Study questions
- 1) Print the fixed income update on TIPS word for word, from "This may mean" to "room to maneuver.".
- 2) Proceed with the fixed income update on TIPS, picking up after its last sentence.

Fixed Income Update: Elevated inflation and Fed downshift could potentially be a sweet spot for Treasury Inflation-protected Securities (TIPS) Fixed Income Update: Elevated inflation and Fed downshift could potentially be a sweet spot for Treasury Inflation-protected Securities (TIPS) Fixed Income Update: Elevated inflation and Fed downshift could potentially be a sweet spot for Treasury Inflation-protected Securities (TIPS)

Fixed Income Update: Elevated inflation and Fed downshift could potentially be a sweet spot for Treasury Inflation-protected Securities (TIPS)

Bonds 10 minutes to read
Redmond Wong

Chief China Strategist

Summary:  The Fed is moderating the pace of rate hikes into 2023 but inflation is likely to be stubbornly elevated. The combination of these creates an environment in which Treasury Inflation-protected securities (TIPS) could potentially be an attractive investment option. Declines in real interest rates will see TIPS prices higher and their principal value and coupon amounts (while the coupon rates are constant) will rise together with the consumer price index.

Key Takeaways:

  1. Inflation is not coming down as much as the market is hoping for in 2023
  2. Despite elevated inflation, the Fed is going to moderate its tightening pace
  3. The Fed and the Treasury Department are mindful of keeping long-term interest rates at moderate levels
  4. Nominal bond yields may bounce from the current low levels but be slower than inflation
  5. TIPS benefit from a fall in persistently higher-than-expected inflation and a fall in real yields
  6. Elevated inflation and a cautious Fed in low gear may present a sweet spot for TIPS

The Fed is poised to downshift as it believes that it must have got to somewhere after running so fast

As our previous Fixed Income Update suggests, the modus operandi of the Fed has arguably shifted to risk management which aims at balancing the risks of inflation and the yet-to-be-fully-felt impact of monetary tightening on the real economy. Fed Chair Powell signals in his speech at the Brookings Institution on November 30. 2022 that being sufficiently restrictive, in his mind, is likely just “somewhat higher” than the 4.50%-4.75% (mid-point 4.625%) terminal rate in the FOMC’s September projections and he argues for “moderating the pace” of rate increases and “holding policy at a restrictive level”, not keep hiking, “for some time”. Powell acknowledges the fact that the employment, wage growth, and core services ex-housing inflation are all too strong to confidently foretell a victory in fighting inflation anytime soon and admits that the Fed has “a long way to go in restoring price stability”. Nonetheless, resorting to the notion of impact lags of monetary policy, Powell argues that it “makes sense” to downshift rate increases.

This may mean that after a 50bp increase this Wednesday, as being well telegraphed and fully priced in, and probably another 50bps to 75bps in total in the February and March 2023 meetings. Powell has apparently on purpose been preparing the market that the Fed may pause even without seeing inflation falling significantly towards the 2% target as he and the November FOMC minutes emphasized the time lags of monetary policies and the importance of financial stability. Since August 2020, the Fed has adopted a new set of a new monetary policy framework that redefines its 2 percent inflation goal not as a ceiling but as inflation averaging 2 percent over time, and the unspecific “average over time” gives the Fed room to maneuver.

Data for analysis
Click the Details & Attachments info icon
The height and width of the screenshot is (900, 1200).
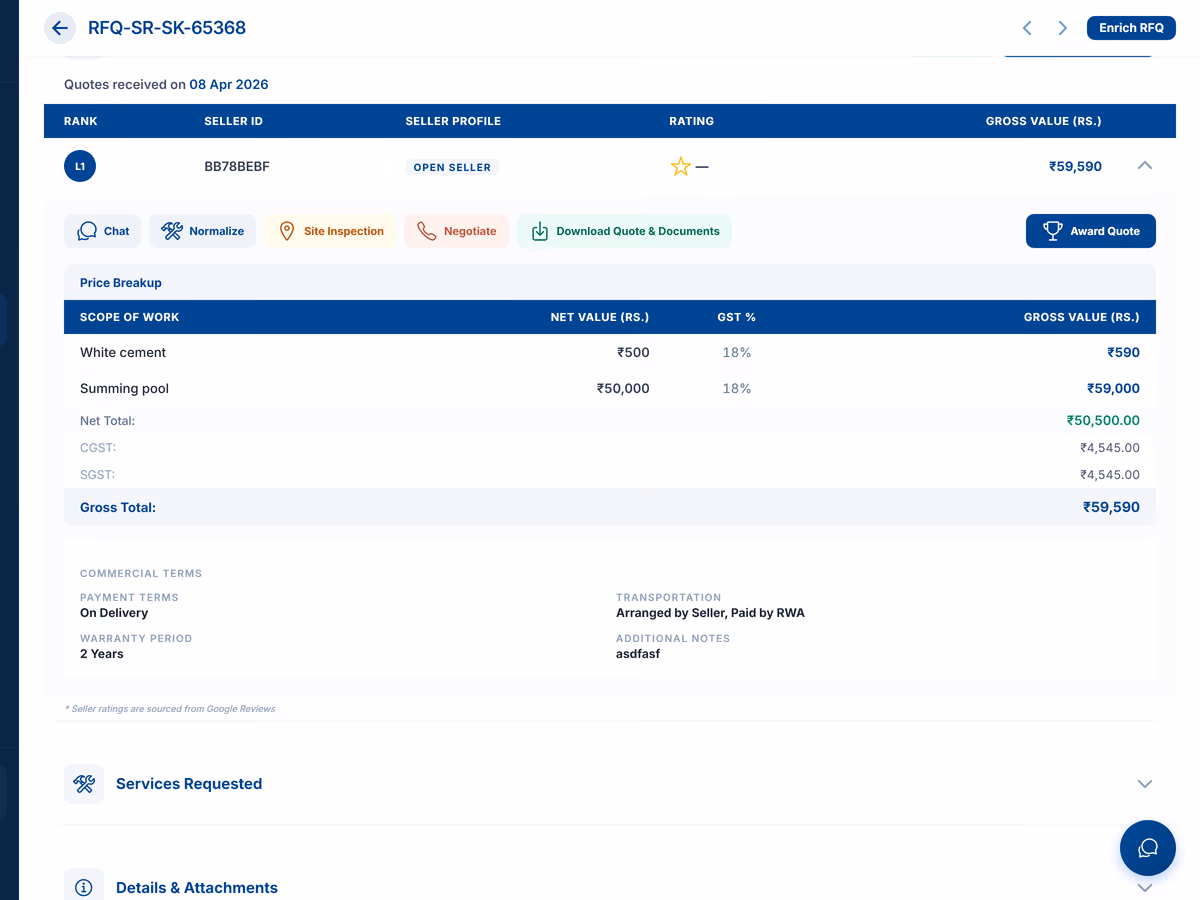coord(84,887)
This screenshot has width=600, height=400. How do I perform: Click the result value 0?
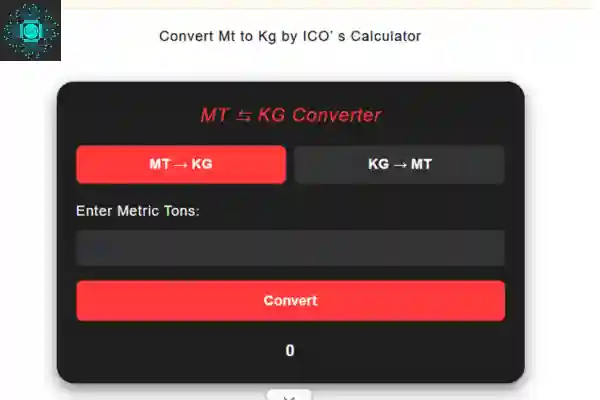point(290,351)
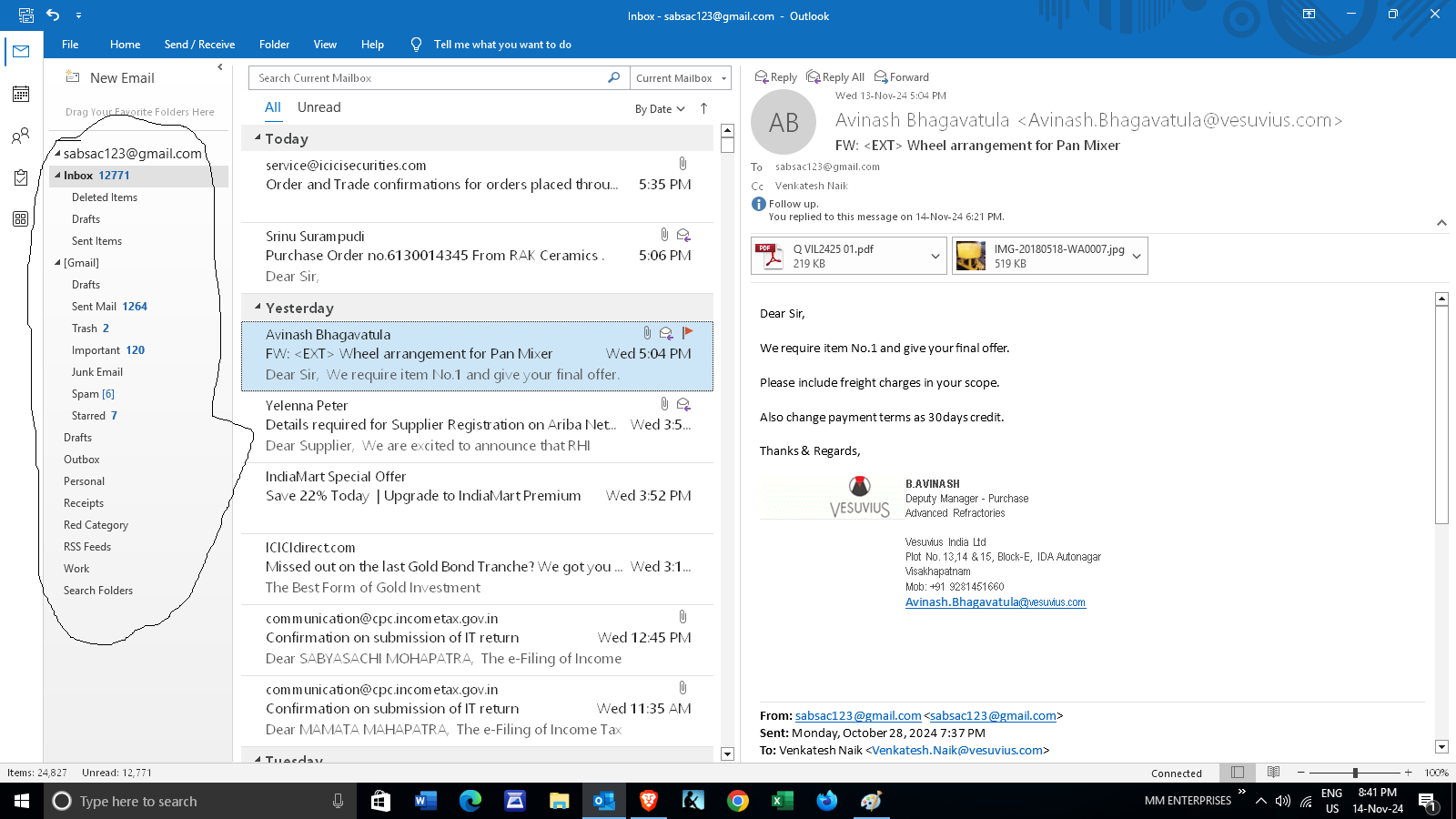
Task: Open People contacts icon in sidebar
Action: (x=21, y=136)
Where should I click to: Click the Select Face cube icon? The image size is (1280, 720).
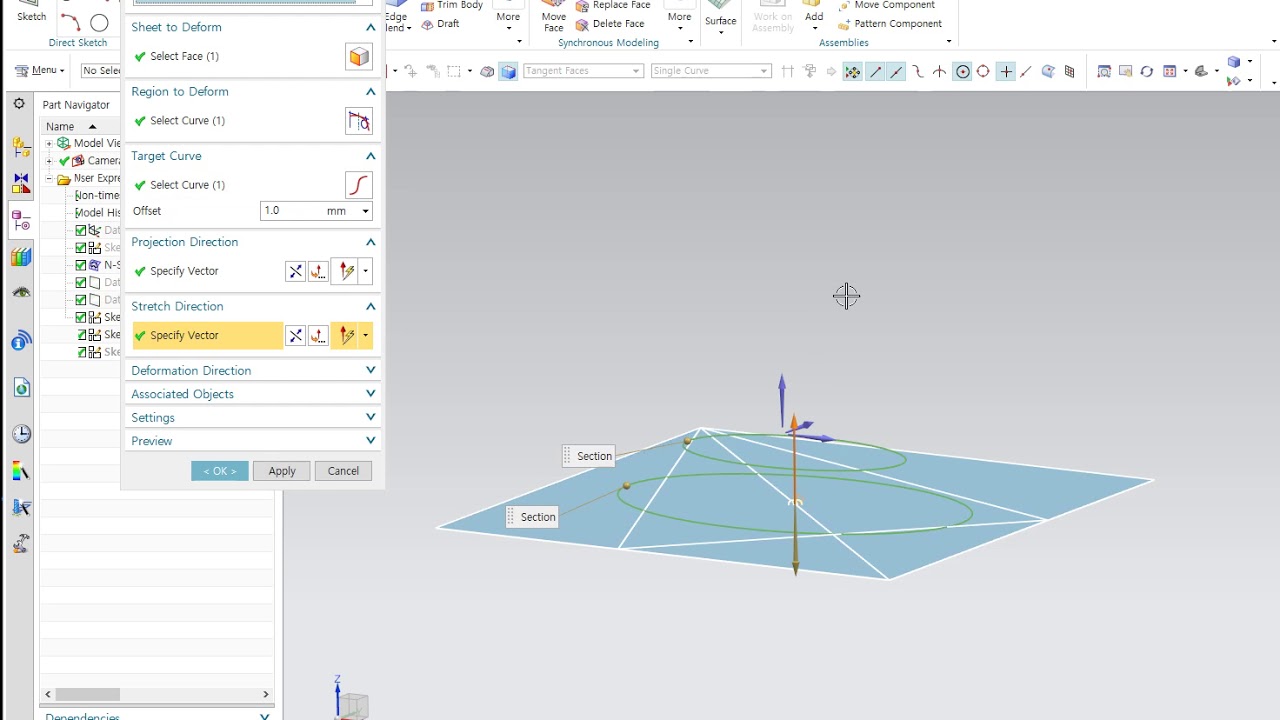(x=358, y=57)
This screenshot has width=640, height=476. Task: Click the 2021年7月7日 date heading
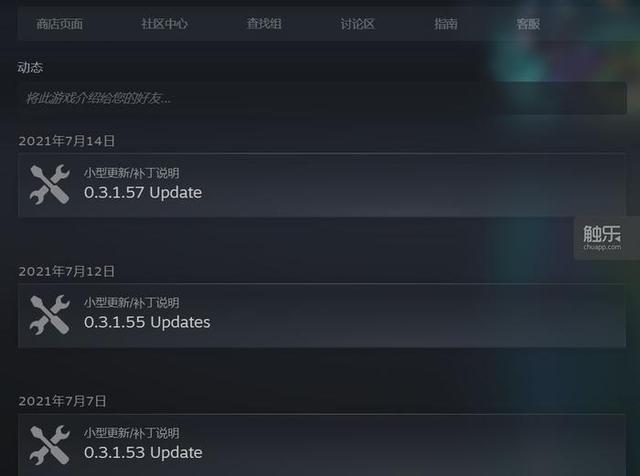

Task-by-task results
- 1)
This may mean that after a 50bp increase this Wednesday, as being well telegraphed and fully priced in, and probably another 50bps to 75bps in total in the February and March 2023 meetings. Powell has apparently on purpose been preparing the market that the Fed may pause even without seeing inflation falling significantly towards the 2% target as he and the November FOMC minutes emphasized the time lags of monetary policies and the importance of financial stability. Since August 2020, the Fed has adopted a new set of a new monetary policy framework that redefines its 2 percent inflation goal not as a ceiling but as inflation averaging 2 percent over time, and the unspecific “average over time” gives the Fed room to maneuver.

- 2)
The Fed may remain behind the inflation train for a prolonged period

Alice looked round her in great surprise. “Why, I do believe we’ve been under this tree the whole time! Everything’s just as it was!” “Of course it is,” said the Queen, “what would you have it?” “Well, in our country,” said Alice, still panting a little, “you’d generally get to somewhere else—if you ran very fast for a long time, as we’ve been doing.” “A slow sort of country!” said the Queen. “Now, here, you see, it takes all the running you can do, to keep in the same place. If you want to get somewhere else, you must run at least twice as fast as that!” “I’d rather not try, please!” said Alice."
Lewis Carroll, Through the Looking-Glass.

After running as fast as it can with 375bp hikes including four 75bp hikes, since March 2022, the Fed ends up in a situation where inflation rates are not accelerating further but stay at elevated levels and are not coming down. Inflation rates as represented by the key measures on which the Fed is focusing are more or less at the same place as when the Fed started raising rates nine months ago (Figure 1). In his Brookings Institution speech, Powell highlighted the personal consumption expenditure core services ex-housing index being a key indicator for the future path of inflation because he is least confident for this component to fall, as opposed to prices of core goods and costs of housing services.


Figure 1. U.S. inflation rates; Source: Saxo, Bloomberg

Likewise, the three measures of wage growth to which the Fed refers are at basically the same place as the Fed start raising the Fed Fund target rate in March 2022 (Figure 2). Elevated wage growth rates tend to fuel inflation, and high inflation raises demand for higher wages.

Figure 2. U.S. wage growth; Source: Saxo, Bloomberg

While the Fed may not have yet caught up with the runaway inflation train even after running very fast since March this year, it is signaling that it wants to switch to a low gear and hope that the cumulative rate hikes working through the proverbial impact lags, plus the ongoing quantitative tightening will work their wonder in bringing down inflation.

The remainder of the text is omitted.